CAUSE/EFFECT

Copyright 1998 EDUCAUSE. From CAUSE/EFFECT Volume 21, Number 2, 1998, pp.15-18. Permission to copy or disseminate all or part of this material is granted provided that the copies are not made or distributed for commercial advantage, the EDUCAUSE copyright and its date appear, and notice is given that copying is by permission of EDUCAUSE. To disseminate otherwise, or to republish, requires written permission. For further information, contact Jim Roche at EDUCAUSE, 4840 Pearl East Circle, Suite 302E, Boulder, CO 80301 USA; 303-939-0308; e-mail: [email protected]

Technology and the Learning Environment: An Interview with Lucinda Roy


Lucinda Roy

Lucinda Roy, Alumni Distinguished Professor of English at Virginia Tech, spoke to CAUSE/EFFECT Editor James Roche about her experience teaching online courses through the university's three-year-old Cyberschool. Roy, author of the recently published novel, Lady Moses, and several poetry books, teaches courses on creative writing, the civil rights movement, and literature.

Roche: Is there a risk, by doing things with e-mail and with less personal interaction, that students will never get to know their instructors' personalities and dynamic style of teaching? Or are there ways of maintaining that connection?

Roy: The question about whether we're going to lose human contact in the university environment is the predominant question that lots of us are asking, especially if we care about teaching. We do know it's the face-to-face energy that often exists in the classroom, the communal energy, that creates a wonderful space for learning. Whether there's a way to duplicate that [in an online environment] is questionable.

In one particular class, my students had videotapes. All of them did see me face to face. I wanted them to know that their professor was a woman of color, that she had a kind of strange personality, the eccentricities that would have made me decide to teach certain texts and not others. All those kinds of things are important: my body language, the way that I speak. I hoped that the videotape would at least capture some of that, even though it was something in the declarative mode, a series of statements. I had to imagine, pretend, I was a student for a while and imagine them answering some of those questions and asking questions.

As we start to think about what we can do with video, with voice, with data, we can do some amazing things that we could never have done before. Especially for those students who cannot come to campus, we need to think very creatively about how we're going to accommodate them. One of the problems we have right now is that we always think of the student as being eighteen to twenty-two and they'll come to class if they're not lazy. That's not the way it works. Fifty-four percent of students now are mature students. They cannot necessarily afford to get to campus; it's that particular community that we need to be thinking about now. I think we can do some things that we haven't even envisioned yet.

Roche: Any thoughts on what some of those things might be?

Roy: You can do a lot of things [with two-way, interactive video] that are interesting. As we become more adept at making sure that students can access us even in their homes, it will seem more natural. Let me give you an example. Right now, my students often e-mail me three or four times a day.

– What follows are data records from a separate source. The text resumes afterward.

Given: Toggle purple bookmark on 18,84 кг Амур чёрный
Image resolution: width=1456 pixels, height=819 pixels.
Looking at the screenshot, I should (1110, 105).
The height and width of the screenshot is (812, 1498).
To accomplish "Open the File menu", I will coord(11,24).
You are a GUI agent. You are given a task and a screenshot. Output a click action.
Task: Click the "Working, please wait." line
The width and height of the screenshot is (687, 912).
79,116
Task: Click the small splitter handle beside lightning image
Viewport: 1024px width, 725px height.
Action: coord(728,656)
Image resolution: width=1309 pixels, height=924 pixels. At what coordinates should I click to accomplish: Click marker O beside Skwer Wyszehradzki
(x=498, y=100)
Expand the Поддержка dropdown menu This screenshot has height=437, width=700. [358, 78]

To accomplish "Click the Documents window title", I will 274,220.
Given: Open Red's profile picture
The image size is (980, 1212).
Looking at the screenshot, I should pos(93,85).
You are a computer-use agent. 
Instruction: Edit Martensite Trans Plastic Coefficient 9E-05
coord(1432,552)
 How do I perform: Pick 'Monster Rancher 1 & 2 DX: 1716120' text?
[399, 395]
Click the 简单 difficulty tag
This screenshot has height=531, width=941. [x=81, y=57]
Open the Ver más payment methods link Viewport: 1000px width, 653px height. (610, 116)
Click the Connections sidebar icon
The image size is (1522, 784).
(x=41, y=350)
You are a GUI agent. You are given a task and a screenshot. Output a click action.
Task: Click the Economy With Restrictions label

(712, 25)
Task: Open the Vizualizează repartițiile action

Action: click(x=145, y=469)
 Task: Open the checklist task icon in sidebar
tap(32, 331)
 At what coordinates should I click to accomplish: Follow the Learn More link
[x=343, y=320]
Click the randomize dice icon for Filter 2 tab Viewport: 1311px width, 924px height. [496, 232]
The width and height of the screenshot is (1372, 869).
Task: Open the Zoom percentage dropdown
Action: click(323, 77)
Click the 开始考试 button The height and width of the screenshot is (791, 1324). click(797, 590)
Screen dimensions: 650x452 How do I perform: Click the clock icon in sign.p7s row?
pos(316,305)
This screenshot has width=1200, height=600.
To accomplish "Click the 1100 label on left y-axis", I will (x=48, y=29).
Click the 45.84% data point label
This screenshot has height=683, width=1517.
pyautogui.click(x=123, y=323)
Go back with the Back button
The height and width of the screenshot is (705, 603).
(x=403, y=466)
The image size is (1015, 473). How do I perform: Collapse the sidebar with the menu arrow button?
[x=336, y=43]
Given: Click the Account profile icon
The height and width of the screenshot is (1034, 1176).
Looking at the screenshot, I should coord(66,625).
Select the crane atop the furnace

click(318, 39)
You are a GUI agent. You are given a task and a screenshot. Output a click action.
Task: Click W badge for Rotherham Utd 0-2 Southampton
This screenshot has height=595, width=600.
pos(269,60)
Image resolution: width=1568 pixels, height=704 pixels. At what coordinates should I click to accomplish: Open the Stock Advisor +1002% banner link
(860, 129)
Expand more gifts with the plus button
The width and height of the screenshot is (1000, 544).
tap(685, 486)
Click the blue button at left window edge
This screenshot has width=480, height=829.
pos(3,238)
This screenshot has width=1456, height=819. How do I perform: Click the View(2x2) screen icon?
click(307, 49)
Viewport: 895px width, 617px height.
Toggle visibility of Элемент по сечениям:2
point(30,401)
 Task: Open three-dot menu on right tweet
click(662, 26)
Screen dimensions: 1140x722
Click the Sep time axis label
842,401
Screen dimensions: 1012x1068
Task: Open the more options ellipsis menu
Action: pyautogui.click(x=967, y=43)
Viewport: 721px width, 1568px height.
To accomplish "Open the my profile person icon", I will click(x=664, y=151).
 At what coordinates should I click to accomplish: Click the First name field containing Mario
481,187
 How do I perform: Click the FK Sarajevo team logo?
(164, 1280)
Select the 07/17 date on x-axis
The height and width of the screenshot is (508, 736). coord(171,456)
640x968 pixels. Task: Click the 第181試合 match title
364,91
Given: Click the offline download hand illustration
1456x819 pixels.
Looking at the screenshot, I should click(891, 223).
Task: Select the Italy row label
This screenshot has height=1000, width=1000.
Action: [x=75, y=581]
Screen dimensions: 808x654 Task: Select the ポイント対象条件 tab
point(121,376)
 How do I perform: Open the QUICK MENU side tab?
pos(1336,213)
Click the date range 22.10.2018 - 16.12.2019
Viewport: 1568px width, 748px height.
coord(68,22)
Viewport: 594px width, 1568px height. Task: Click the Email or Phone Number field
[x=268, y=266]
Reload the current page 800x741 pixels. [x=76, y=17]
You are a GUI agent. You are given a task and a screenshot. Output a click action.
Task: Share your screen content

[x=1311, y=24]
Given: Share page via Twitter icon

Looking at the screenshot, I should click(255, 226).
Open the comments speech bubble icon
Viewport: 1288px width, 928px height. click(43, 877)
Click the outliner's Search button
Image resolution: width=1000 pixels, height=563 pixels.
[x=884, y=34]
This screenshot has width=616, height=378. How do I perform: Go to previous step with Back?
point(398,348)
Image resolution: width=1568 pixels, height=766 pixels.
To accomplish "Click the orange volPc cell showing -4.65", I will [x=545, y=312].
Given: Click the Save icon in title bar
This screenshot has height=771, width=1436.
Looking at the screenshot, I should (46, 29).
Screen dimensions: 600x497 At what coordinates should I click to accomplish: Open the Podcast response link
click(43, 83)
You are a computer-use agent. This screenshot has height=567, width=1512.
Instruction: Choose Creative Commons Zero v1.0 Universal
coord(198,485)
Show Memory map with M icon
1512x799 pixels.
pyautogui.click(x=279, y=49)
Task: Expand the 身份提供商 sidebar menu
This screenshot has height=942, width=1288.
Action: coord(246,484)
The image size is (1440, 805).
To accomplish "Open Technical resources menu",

One thing I've learned from this online interaction is that the ways in which we speak to each other [online] are very different from the way we would speak if we were face to face. Students working online are often much more informal early in the semester. Most teachers who love tutorials really love online interaction if it's designed well. You can have the kinds of dialogue you would not normally have in a public space.

Roche: Do you think that using e-mail as a means of correspondence will actually improve student writing?

Roy: One of the things I love about e-mail is the fact that for the most part, it is not an intimidating medium. Even students who are dyslexic sometimes really don't mind sending e-mail, partly because they can spell check it anyway. There's a sense that you can express yourself in e-mail as though you're talking to someone. Students will often begin with smiley faces and they'll talk in ways that they would not normally speak to a professor.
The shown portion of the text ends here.